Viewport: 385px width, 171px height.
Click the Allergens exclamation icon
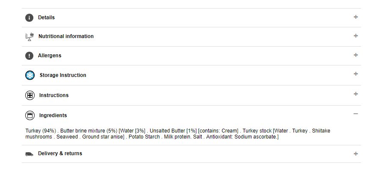[x=29, y=56]
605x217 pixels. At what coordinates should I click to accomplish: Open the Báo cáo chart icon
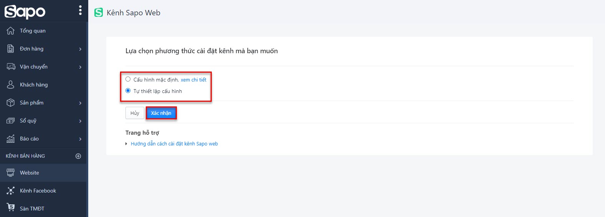11,139
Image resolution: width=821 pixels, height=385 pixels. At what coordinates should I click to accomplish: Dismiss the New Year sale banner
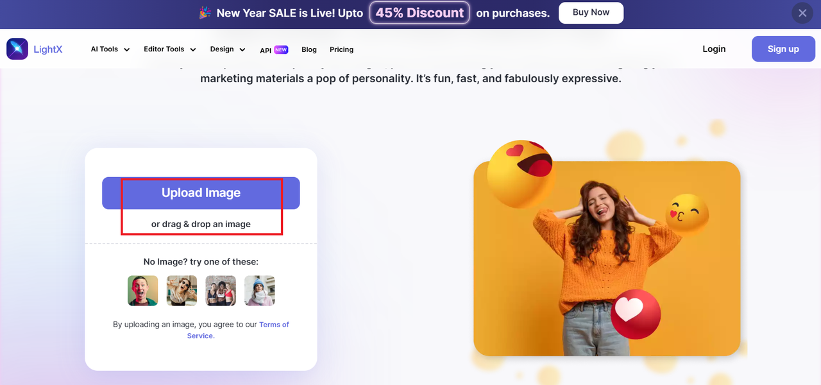(802, 13)
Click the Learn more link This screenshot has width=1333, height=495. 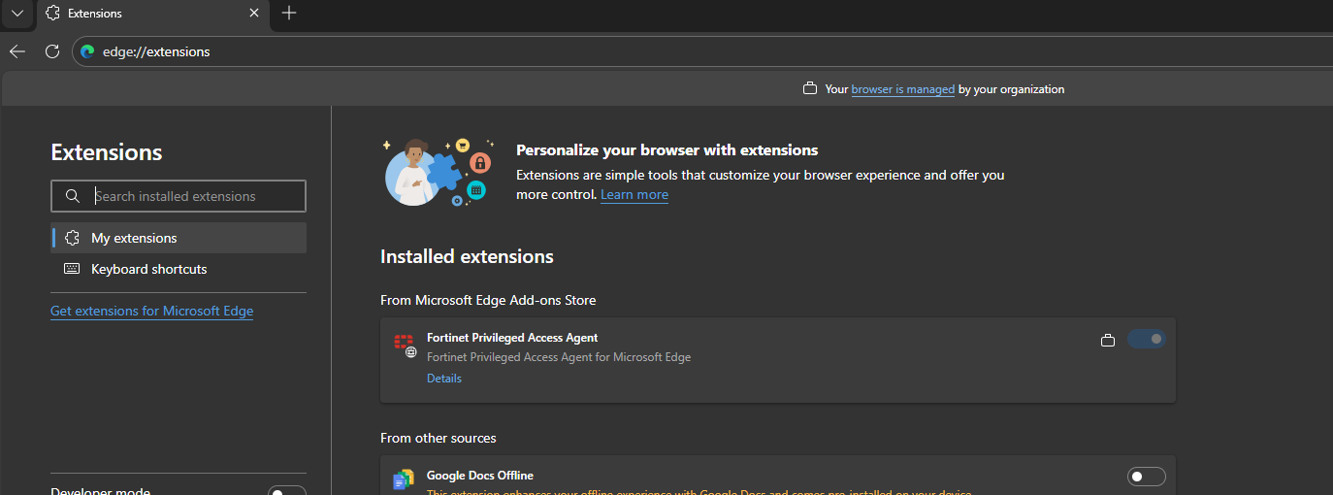click(x=634, y=194)
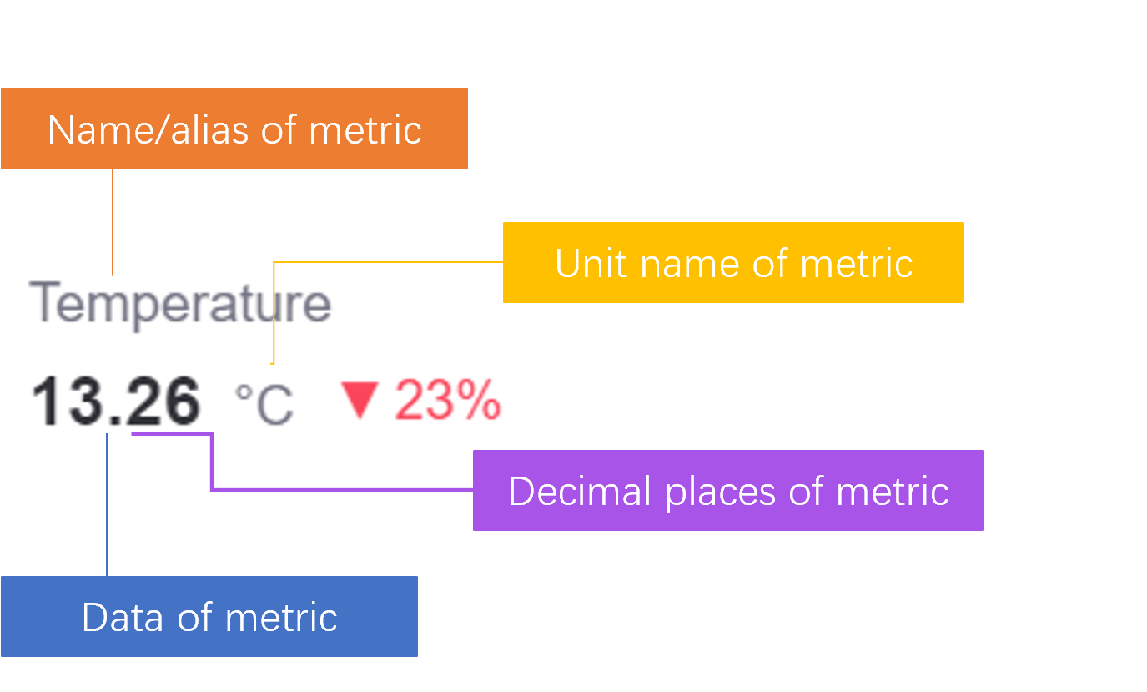Click the letter C of the unit
1147x692 pixels.
[274, 407]
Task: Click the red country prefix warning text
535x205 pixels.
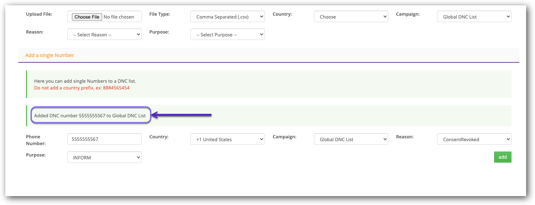Action: pyautogui.click(x=82, y=88)
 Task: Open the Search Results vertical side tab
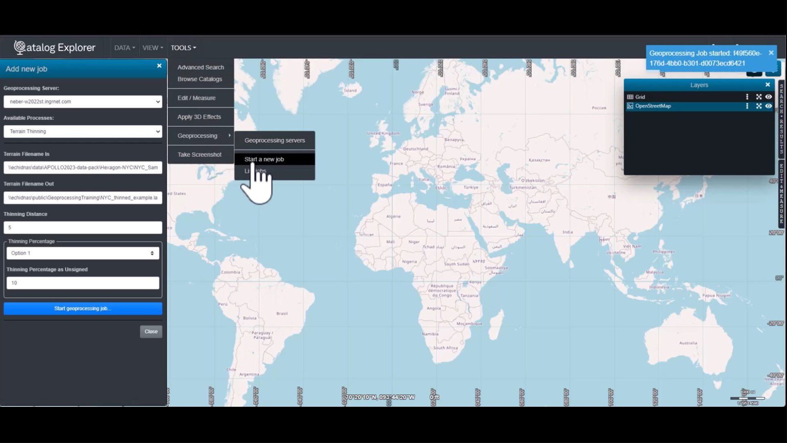(781, 119)
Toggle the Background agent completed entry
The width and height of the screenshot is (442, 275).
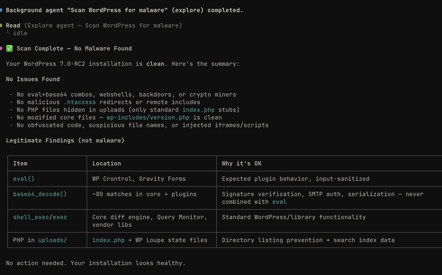122,10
□ □ □ □
BRIEF
Copy the rows verbatim between the line holding "Task: Open the" and the end of the rows, both ends inclusive, and leave the pictures out of the answer.

ANSWER TO THE TASK
 Task: Open the Search Results vertical side tab
(781, 119)
Toggle the Background agent completed entry
The width and height of the screenshot is (442, 275).
122,10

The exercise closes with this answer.